- SELECTED TEXT:
In 2.2 they have a new replication method that goes from Memecached to memcached instead of disk to disk between the two clusters. its called “VERSION 2” in XDCR option.

you might be having CPU usage issues or bandwidth issues.
{max_concurrent_reps,32}, = the number of vbucket at the source that is sending data to the target at any given time.

When you replicate 3x you are really doing 32 x 3. Try lowing it to 10.
Also install iftop to track how much data is going out.

To check CPU usage during I like using htop.

If it is bandwidth you can solve it by adding more nodes. because the 32x3 vBuckets sending data is spread out through more machines.

Also if you are doing Master->Slave change
[{optimistic_replication_threshold,256},
to 20MB instead of 256KB.

Reducing max_concurrent_reps helped. I’ll also try the other ideas today. One question though. Once CS gets into this state, is there a way to get it out of that state?

- DATASET EXCERPTS:
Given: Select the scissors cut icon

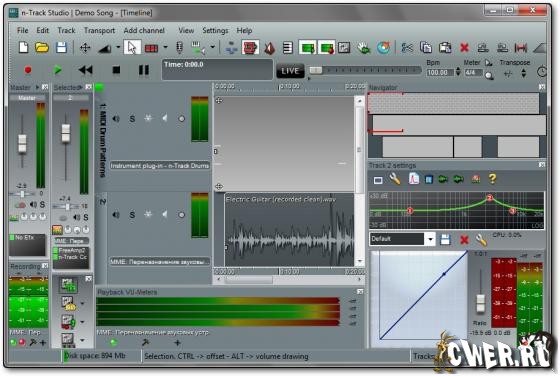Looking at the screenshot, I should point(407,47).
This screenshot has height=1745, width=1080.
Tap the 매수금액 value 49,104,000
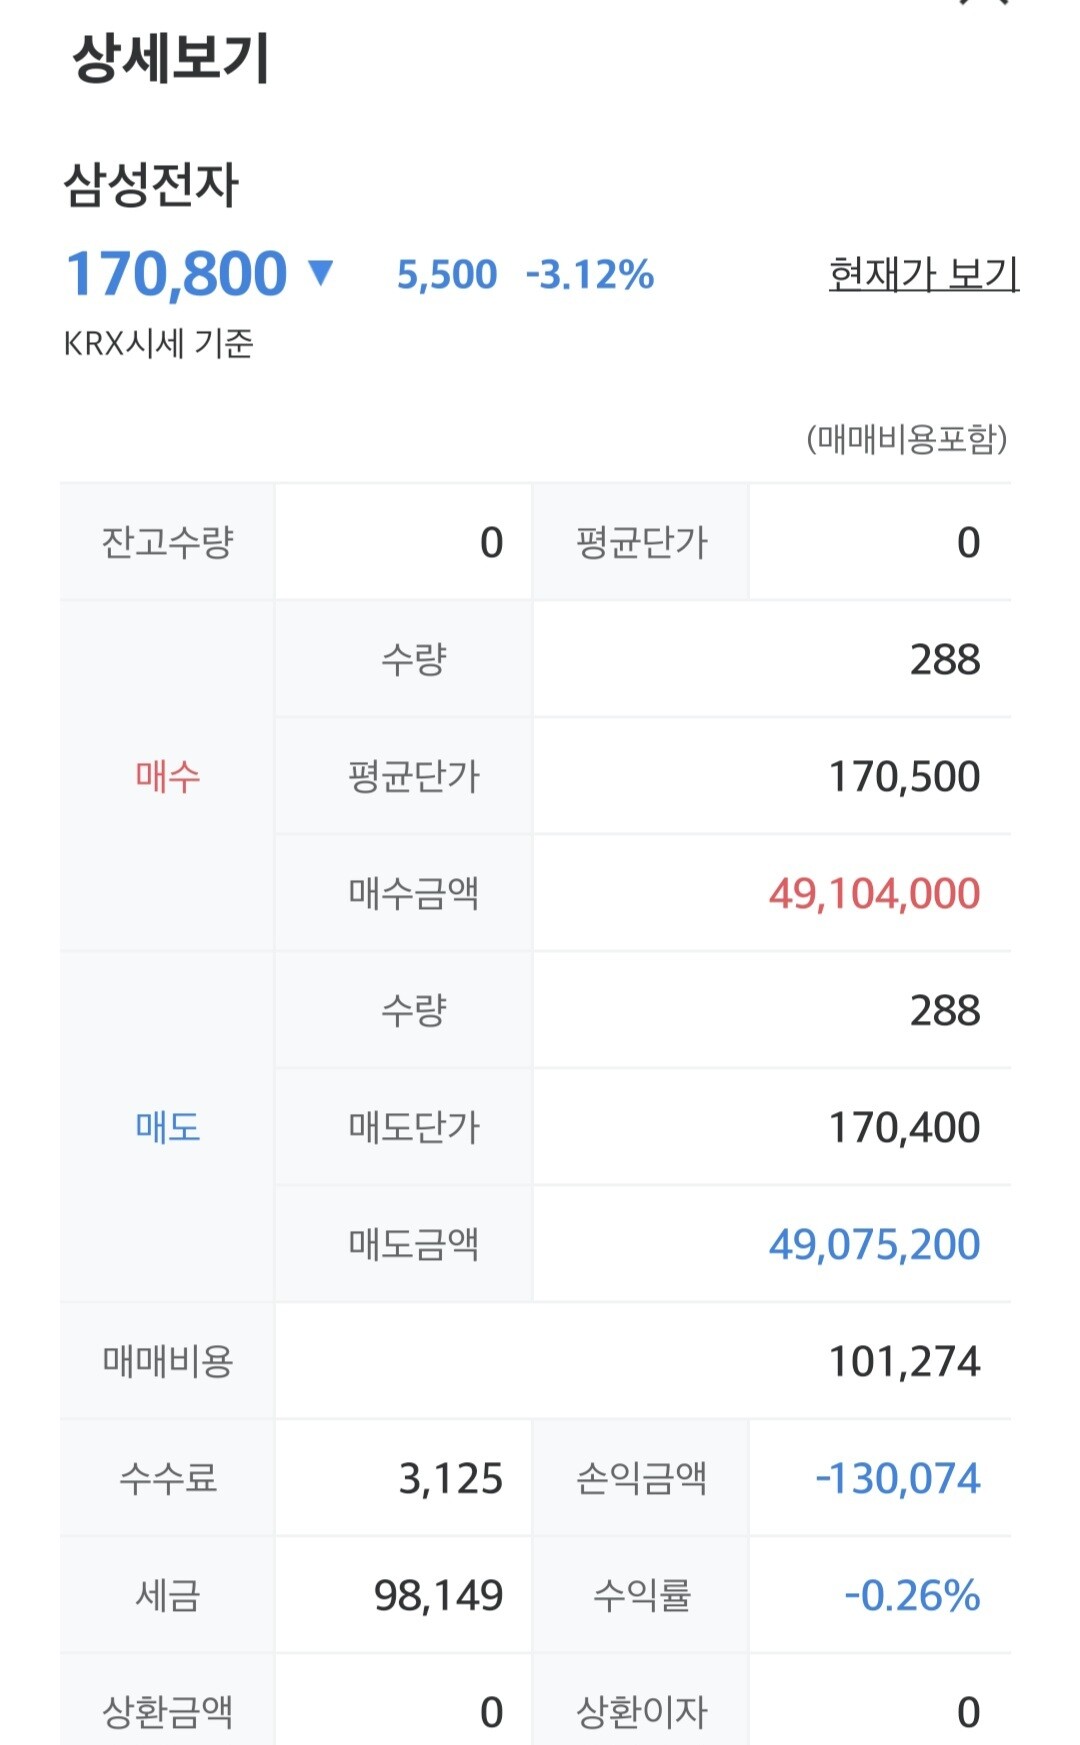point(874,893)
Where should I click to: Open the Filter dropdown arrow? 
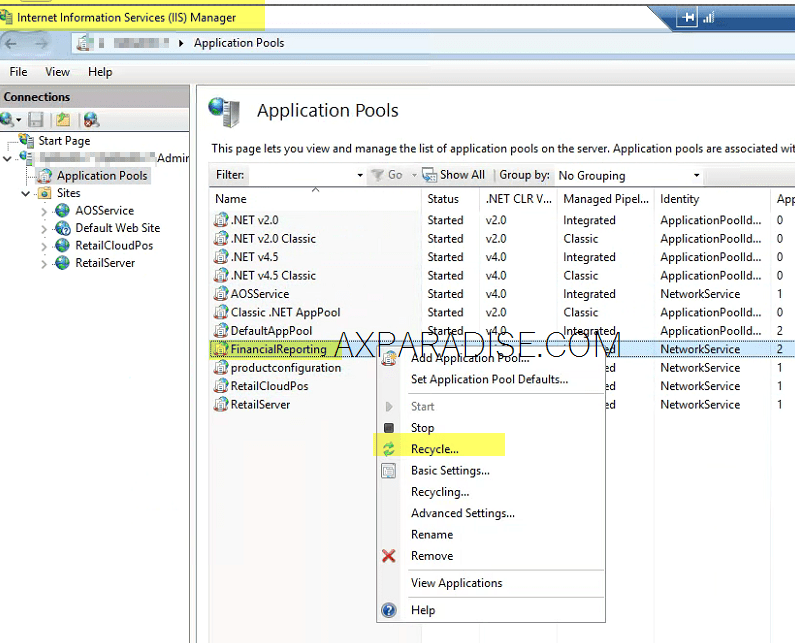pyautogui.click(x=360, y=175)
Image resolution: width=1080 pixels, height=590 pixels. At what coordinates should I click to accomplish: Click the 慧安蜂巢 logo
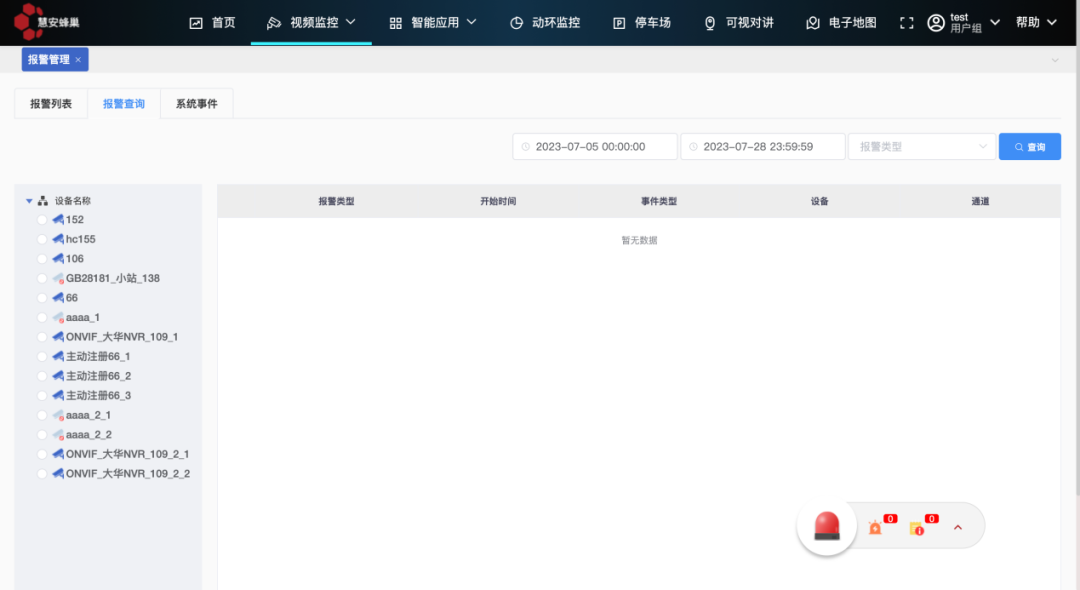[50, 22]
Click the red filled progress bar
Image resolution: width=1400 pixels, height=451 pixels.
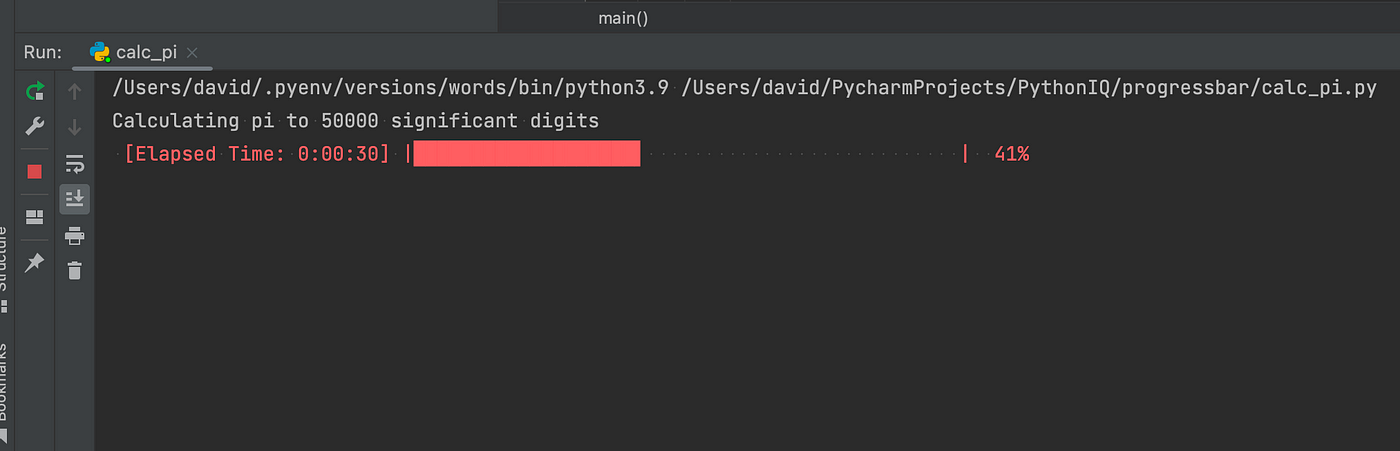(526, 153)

---

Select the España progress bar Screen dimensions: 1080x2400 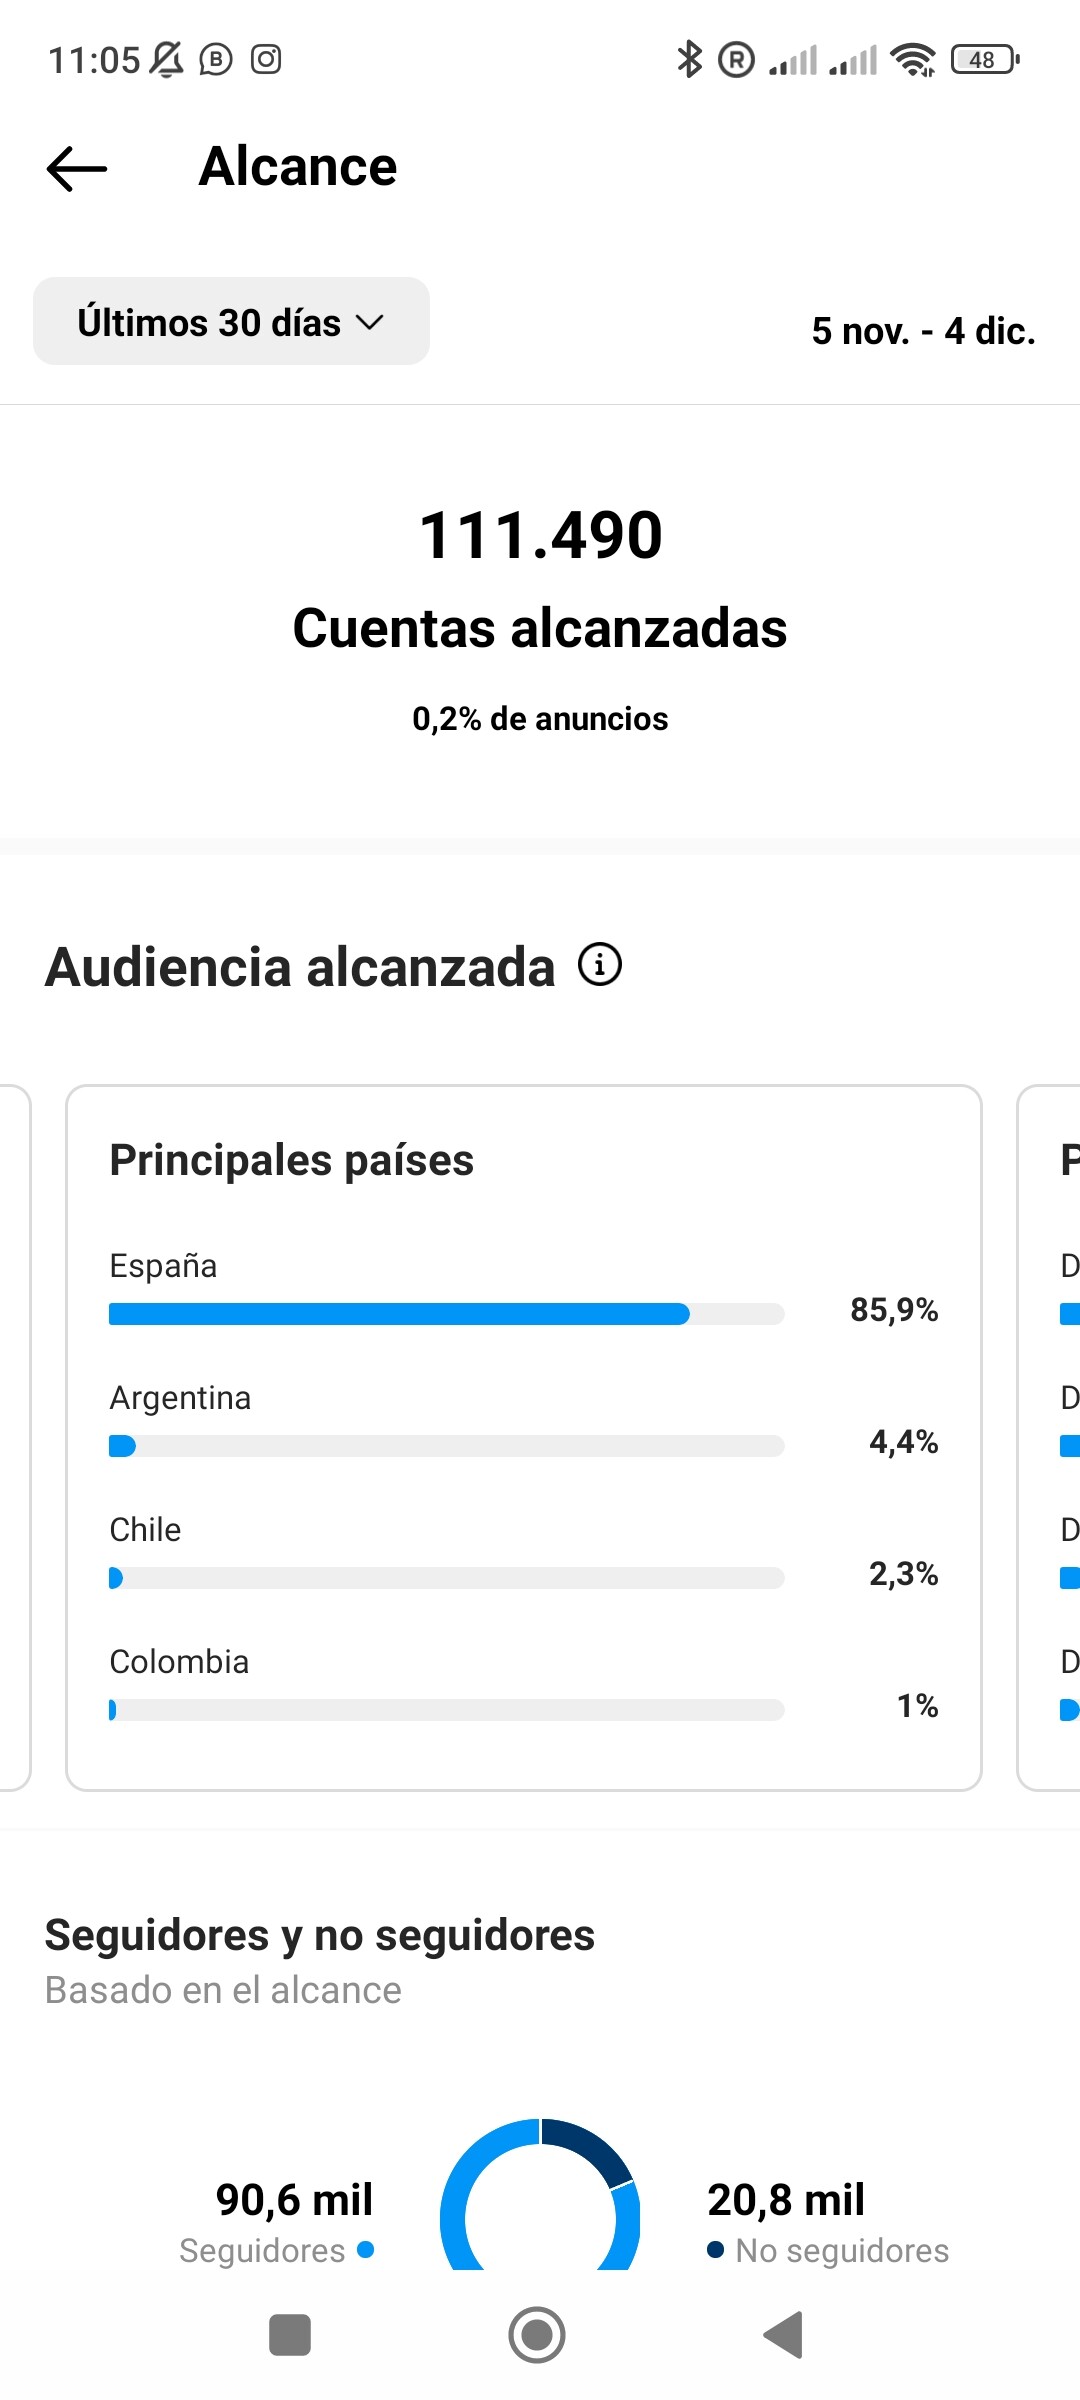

- DIRECTIVES:
a – Change "htop" to "top" in the XDCR replication thread from "To check CPU" to "of that state?", and write out that passage with the change made.
b – Continue the XDCR replication thread with new text that follows on from its last sentence.

- OUTPUTS FOR THE TASKS:
a –
To check CPU usage during I like using top.

If it is bandwidth you can solve it by adding more nodes. because the 32x3 vBuckets sending data is spread out through more machines.

Also if you are doing Master->Slave change
[{optimistic_replication_threshold,256},
to 20MB instead of 256KB.

Reducing max_concurrent_reps helped. I’ll also try the other ideas today. One question though. Once CS gets into this state, is there a way to get it out of that state?

b –
What I think you are asking is “if and when I reach a point like before where XDCR was no responsive can I ‘Kick’ it some how to get it back on track?” … Not Really. You will have to Delete the XDCR connection and go into the xdcr.1 -[somenumebr] logs and debug it. The logs will pretty much tell you that source XYZ server could not connect to Bucket ABC in the other Cluster for [somereason] .

This is what i’ve noticed. Remember, my xdcr testing is to add some million documents to a master CS db - wait till it replicates all those docs to all the slaves - then delete all those docs from the master - and again, wait till all those replications complete - then start over again.

Based on the max-concurrent-reps value, i may get into the state i describe above. I then modify the settings for each of the buckets ( i reduce the max-concurrent-reps value). I notice that the current replication continues limping along (let’s assume i was in the inserting part of the xdcr test). After all the docs are finally replicated, i think run my test to delete the docs from the master - this then runs fine to completion. I never see the issue above, and this occurred without deleting the xdcr connection.

i couldn’t modify the comment above - replace ‘think’ with ‘then’.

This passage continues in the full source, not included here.